Tet2 and Tet3 functionally overlap in vitamin C-induced epigenomic alterations in acute myeloid leukemia

Heterozygous mutations that impair the demethylase activity of the ten eleven translocation (TET) enzyme family are frequent events in de novo acute myeloid leukemia (AML). Although both TET2 and TET3 are highly expressed in AML blasts and murine leukemic models, only TET2 is mutated in AML patients, suggesting a divergent oncogenic relevance. To define the individual functions of TET2 and TET3, we inactivated both genes individually and in combination in a HoxA9/IDH1R132H murine AML model and analyzed the resulting transcriptional and epigenetic states in the presence and absence of the TET co-factor vitamin C. Despite their distinct DNA-binding characteristics, we found that Tet2- and Tet3- regulated enhancer:gene networks largely overlap and that they elicit similar cytomorphological changes when perturbed.
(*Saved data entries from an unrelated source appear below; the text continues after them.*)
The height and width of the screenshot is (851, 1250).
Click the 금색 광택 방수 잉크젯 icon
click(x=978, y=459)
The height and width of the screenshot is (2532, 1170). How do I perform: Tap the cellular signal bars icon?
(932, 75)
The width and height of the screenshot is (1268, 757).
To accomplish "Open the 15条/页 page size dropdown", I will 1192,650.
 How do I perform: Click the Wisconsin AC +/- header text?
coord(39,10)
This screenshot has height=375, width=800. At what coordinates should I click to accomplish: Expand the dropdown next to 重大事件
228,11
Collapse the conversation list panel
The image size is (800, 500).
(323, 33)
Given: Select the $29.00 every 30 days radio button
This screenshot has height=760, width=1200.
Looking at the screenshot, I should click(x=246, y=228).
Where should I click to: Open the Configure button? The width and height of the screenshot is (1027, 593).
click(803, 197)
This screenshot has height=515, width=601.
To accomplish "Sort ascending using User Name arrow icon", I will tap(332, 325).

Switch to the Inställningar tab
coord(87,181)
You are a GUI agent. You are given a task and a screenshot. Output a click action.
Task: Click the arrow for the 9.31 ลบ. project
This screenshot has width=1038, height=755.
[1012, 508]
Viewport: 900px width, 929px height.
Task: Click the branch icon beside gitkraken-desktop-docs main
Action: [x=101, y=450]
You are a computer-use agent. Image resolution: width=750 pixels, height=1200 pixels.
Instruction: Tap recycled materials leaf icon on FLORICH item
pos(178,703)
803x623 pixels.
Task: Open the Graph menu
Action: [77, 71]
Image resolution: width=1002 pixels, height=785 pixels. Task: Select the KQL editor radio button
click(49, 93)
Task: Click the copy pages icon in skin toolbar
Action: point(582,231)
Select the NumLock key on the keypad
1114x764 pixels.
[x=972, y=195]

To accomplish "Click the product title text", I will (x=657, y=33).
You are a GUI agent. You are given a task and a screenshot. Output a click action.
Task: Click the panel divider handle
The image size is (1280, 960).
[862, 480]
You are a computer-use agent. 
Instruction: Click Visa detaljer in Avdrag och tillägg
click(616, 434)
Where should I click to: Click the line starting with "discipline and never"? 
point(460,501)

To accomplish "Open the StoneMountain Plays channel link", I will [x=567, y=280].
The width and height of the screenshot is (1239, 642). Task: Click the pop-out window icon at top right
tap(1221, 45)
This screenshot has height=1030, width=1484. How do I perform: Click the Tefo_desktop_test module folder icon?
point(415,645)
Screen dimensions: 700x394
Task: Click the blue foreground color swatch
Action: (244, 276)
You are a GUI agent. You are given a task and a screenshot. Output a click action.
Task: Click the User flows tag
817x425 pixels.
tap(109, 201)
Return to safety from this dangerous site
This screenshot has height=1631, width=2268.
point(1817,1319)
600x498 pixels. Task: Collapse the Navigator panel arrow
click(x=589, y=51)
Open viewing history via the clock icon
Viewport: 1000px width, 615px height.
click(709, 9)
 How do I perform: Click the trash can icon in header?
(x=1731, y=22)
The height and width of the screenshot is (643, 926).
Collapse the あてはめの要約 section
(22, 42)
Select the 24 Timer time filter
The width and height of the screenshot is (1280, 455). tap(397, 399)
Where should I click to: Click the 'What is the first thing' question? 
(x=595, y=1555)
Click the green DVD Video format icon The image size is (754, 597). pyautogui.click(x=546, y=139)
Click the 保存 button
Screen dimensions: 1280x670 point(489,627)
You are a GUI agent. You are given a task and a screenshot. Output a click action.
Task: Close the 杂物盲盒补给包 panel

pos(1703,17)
Overall, our findings suggest that despite their divergent oncogenic relevancy, Tet2 and Tet3 act on a common myeloid differentiation pathway that can independently be activated by either Tet2 or Tet3. Examination of immunoprecipitated 5hmC, 5mC, and total RNA in a HoxA9/IDH1-R132H murine cell line with Tet2 and Tet3 genetically inactivated separately or in combination. Each cell line was treated daily with 0.345mM vitC and was processed after 15hrs and 72hrs.